One of my favourite T.V. series is Last of the Summer Wine (LOTSW) ran for a record 37 years between 1973 and 2010. It is set in the picturesque streets and hilly surroundings of the Yorkshire village of Holmfirth. At its peak, LOTSW received huge viewing figures.

My favourite era of LOTSW is the series from the decade between 1985 and 1995. I think what I and most people love about the series is it’s simplistic appeal. The dialogue follows a set format and style. The jokes and settings are often repeated, but are familiar and fondly regarded.

Life appears so simple in LOTSW. Because it is a TV show, no ongoing themes are carried over into episodes, so each episode is a stand-alone experience. This keeps the simplicity intact.

The characters not burdened by the stresses of daily life. They do not discuss the news of the day, politics, or complicated personal ambitions. They exist in the space of their interactions, not burdened with concerns of health, finances, relationships or anything else. That is appealing as these are the constraints and realities in our own minds at all times.
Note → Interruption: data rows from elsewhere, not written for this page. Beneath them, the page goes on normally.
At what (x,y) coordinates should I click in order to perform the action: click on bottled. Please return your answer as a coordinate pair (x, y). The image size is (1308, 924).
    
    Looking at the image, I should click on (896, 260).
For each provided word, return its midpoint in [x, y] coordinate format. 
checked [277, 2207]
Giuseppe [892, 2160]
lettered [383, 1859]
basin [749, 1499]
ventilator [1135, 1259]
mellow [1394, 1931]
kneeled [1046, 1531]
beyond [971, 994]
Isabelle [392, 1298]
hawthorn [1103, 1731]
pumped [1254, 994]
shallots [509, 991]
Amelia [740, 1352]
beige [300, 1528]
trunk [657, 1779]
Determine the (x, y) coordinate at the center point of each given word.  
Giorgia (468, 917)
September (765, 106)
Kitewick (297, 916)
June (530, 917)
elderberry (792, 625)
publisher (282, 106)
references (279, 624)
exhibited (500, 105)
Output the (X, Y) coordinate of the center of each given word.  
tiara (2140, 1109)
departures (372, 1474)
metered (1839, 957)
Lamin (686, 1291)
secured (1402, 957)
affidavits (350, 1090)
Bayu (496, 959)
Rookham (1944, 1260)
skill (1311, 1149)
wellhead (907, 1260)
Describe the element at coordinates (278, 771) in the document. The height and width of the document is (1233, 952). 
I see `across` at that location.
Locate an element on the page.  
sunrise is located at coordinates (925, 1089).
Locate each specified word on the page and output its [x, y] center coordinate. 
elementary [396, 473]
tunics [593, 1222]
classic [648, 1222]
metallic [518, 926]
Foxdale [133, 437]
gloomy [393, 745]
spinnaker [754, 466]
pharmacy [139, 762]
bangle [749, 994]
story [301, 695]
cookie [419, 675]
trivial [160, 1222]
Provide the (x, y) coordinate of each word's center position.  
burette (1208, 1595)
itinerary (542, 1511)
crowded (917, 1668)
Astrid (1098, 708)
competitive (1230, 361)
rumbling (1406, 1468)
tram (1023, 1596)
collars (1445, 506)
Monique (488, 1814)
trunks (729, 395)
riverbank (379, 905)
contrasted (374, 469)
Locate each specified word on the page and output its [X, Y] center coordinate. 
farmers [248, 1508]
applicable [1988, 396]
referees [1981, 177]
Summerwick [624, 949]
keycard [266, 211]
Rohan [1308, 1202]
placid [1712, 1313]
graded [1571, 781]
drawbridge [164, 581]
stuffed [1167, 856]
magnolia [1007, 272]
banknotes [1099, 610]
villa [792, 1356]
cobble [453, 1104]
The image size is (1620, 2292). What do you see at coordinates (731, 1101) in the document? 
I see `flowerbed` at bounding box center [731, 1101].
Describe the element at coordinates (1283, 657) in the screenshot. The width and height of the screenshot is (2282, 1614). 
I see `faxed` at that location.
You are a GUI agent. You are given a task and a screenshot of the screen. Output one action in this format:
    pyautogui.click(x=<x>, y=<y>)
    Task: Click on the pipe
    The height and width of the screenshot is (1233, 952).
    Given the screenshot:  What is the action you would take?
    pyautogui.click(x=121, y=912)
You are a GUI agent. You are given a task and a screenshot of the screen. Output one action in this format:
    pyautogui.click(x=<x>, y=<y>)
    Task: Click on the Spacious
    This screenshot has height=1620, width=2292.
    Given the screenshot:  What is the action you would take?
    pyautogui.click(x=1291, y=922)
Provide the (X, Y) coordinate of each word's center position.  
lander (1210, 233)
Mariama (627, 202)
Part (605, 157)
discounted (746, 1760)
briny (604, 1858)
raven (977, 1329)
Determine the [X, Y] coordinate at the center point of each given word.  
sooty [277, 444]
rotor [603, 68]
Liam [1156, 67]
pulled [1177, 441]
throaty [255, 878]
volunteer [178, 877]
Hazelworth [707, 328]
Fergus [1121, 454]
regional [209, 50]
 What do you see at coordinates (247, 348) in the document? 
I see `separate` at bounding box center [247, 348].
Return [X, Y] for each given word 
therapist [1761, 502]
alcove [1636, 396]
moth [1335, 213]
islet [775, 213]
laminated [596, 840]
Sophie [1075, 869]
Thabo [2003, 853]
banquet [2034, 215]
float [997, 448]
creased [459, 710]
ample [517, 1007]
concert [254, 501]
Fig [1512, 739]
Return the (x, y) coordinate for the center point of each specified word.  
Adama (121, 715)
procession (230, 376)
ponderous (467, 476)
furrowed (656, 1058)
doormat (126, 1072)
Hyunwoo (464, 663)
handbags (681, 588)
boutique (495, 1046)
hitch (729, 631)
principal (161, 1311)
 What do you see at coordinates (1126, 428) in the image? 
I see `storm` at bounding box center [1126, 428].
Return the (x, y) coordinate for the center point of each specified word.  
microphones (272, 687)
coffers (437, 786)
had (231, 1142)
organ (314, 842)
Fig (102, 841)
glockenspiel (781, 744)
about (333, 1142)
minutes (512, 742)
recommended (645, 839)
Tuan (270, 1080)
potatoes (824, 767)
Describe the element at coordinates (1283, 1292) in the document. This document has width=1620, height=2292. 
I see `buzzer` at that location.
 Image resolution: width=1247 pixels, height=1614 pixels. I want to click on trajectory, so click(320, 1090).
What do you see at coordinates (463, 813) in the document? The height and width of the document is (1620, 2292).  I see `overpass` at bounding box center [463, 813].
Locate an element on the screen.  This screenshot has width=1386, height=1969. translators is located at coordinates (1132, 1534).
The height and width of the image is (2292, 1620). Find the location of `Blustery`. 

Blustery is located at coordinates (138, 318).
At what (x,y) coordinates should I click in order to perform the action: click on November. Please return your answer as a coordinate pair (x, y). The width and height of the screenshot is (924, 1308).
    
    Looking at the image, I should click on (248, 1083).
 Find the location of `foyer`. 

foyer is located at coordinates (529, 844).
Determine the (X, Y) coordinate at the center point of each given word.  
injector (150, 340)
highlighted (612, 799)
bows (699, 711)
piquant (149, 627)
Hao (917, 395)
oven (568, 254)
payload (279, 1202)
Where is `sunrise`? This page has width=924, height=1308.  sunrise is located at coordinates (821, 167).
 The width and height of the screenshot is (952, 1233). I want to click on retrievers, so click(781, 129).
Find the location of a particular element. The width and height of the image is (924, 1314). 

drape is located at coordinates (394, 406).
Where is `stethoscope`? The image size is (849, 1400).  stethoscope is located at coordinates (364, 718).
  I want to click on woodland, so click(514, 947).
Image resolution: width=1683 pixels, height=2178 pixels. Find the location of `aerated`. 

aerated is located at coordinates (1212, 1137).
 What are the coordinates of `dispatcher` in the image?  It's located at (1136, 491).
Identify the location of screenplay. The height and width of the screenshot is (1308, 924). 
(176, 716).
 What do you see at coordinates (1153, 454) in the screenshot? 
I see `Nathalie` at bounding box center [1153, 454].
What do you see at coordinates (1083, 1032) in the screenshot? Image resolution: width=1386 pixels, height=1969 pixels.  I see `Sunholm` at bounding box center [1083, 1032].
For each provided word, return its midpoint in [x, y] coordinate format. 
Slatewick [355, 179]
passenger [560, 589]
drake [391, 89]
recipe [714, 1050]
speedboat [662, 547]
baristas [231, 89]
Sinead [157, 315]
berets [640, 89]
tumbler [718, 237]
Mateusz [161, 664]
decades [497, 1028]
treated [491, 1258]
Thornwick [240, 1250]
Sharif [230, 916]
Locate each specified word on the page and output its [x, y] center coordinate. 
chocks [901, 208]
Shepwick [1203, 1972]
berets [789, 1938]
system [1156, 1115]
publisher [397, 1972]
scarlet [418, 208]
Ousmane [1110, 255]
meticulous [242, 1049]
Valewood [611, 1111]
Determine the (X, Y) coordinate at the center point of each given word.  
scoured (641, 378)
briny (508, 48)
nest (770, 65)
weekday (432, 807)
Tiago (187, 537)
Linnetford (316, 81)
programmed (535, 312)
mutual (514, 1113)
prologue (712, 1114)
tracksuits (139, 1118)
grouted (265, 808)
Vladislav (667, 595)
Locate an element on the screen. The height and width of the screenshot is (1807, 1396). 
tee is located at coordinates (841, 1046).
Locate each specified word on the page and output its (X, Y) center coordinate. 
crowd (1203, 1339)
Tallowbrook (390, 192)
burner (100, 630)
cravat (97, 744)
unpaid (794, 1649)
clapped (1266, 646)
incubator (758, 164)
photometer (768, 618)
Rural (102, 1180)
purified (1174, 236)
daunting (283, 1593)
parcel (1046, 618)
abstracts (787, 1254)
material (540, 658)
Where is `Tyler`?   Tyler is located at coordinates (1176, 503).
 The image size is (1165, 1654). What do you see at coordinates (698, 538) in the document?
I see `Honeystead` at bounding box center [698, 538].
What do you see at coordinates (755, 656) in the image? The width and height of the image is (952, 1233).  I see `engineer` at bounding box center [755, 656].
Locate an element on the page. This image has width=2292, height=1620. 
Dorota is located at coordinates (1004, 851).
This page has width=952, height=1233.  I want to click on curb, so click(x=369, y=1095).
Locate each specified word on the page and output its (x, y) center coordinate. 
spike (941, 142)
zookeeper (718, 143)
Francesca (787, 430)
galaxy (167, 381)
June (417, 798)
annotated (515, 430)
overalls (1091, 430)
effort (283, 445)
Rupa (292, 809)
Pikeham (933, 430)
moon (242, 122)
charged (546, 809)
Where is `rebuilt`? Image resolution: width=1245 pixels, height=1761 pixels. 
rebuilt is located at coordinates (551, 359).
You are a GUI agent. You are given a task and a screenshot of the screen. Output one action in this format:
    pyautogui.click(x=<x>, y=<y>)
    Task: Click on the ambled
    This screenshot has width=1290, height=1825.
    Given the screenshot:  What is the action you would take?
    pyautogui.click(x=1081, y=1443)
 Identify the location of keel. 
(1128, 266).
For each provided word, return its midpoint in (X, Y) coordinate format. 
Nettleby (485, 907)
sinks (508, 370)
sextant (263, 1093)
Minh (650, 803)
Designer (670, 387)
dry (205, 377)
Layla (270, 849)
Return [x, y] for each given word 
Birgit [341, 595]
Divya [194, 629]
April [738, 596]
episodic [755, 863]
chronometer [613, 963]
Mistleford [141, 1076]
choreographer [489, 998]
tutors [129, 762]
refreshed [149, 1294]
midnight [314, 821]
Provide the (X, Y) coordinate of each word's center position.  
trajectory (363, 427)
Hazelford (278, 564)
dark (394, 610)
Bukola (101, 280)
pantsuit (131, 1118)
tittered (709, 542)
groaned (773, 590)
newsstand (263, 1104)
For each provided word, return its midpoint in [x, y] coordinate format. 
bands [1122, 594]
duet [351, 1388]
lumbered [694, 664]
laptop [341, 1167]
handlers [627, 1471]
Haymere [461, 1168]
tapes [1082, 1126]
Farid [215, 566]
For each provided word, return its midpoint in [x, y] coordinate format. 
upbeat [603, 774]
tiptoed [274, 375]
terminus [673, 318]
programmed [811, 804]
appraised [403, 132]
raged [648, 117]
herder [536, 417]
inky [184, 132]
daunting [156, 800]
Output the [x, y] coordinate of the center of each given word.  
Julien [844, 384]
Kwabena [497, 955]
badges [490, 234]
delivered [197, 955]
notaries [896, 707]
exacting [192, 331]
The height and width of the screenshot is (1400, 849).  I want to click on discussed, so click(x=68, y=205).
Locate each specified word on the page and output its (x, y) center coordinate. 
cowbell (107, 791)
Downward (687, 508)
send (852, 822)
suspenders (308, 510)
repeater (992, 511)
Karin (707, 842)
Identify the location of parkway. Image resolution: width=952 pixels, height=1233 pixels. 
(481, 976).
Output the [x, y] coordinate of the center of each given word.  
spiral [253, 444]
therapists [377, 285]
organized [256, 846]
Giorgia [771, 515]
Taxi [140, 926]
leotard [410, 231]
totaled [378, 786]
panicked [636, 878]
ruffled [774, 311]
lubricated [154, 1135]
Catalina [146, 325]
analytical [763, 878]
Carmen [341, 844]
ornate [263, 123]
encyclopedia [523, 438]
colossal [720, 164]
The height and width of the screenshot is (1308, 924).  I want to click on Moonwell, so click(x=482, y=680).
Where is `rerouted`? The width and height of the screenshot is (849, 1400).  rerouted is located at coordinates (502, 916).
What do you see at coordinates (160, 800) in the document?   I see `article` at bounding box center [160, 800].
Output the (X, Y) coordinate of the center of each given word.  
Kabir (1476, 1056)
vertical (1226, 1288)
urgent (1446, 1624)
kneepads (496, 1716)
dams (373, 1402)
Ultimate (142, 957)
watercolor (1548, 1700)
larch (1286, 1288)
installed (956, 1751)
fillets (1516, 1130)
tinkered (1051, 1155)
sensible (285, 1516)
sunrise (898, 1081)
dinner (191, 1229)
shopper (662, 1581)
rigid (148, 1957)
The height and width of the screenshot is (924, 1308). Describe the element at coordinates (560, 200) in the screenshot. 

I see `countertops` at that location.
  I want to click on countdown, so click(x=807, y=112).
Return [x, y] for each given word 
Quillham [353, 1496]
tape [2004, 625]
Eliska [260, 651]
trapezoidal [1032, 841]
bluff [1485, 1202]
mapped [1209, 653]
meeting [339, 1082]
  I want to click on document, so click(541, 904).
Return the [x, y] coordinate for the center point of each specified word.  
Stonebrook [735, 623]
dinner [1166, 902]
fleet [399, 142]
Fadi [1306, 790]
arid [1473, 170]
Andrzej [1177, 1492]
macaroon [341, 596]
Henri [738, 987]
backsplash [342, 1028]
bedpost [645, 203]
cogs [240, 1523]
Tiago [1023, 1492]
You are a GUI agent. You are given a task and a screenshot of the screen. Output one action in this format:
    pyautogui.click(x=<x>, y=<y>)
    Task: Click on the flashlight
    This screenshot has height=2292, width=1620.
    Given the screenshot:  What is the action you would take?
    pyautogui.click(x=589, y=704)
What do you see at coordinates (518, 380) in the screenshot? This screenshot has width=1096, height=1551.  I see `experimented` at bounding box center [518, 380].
There are other omissions. We never see rain, we never see how they are affected by a lung-busting walk to reach the summit of these huge hills where they show little, if any, physical tiredness. We never see them in their downtime, alone, filling in the lonely evening hours. We never see them watching television. We never see them suffering from illness. There is an inevitable suspension of disbelief and certainly by omitting much of the realities and repetition of daily life, it is immediately more enticing. It’s entertainment from which we take what we want from it.

Neil and I, both aspiring photographers, plan on visiting Holmfirth when COVID restrictions allow. When we visit it will be over 11 years since the final LOTSW episode was recorded there. I look forward to feeling a connection to the simple life without stress and, for one day at least, living like a fictional, care-free, character. I also look forward to the challenge of capturing much of the tone of this article in some excellent and thought-provoking photos.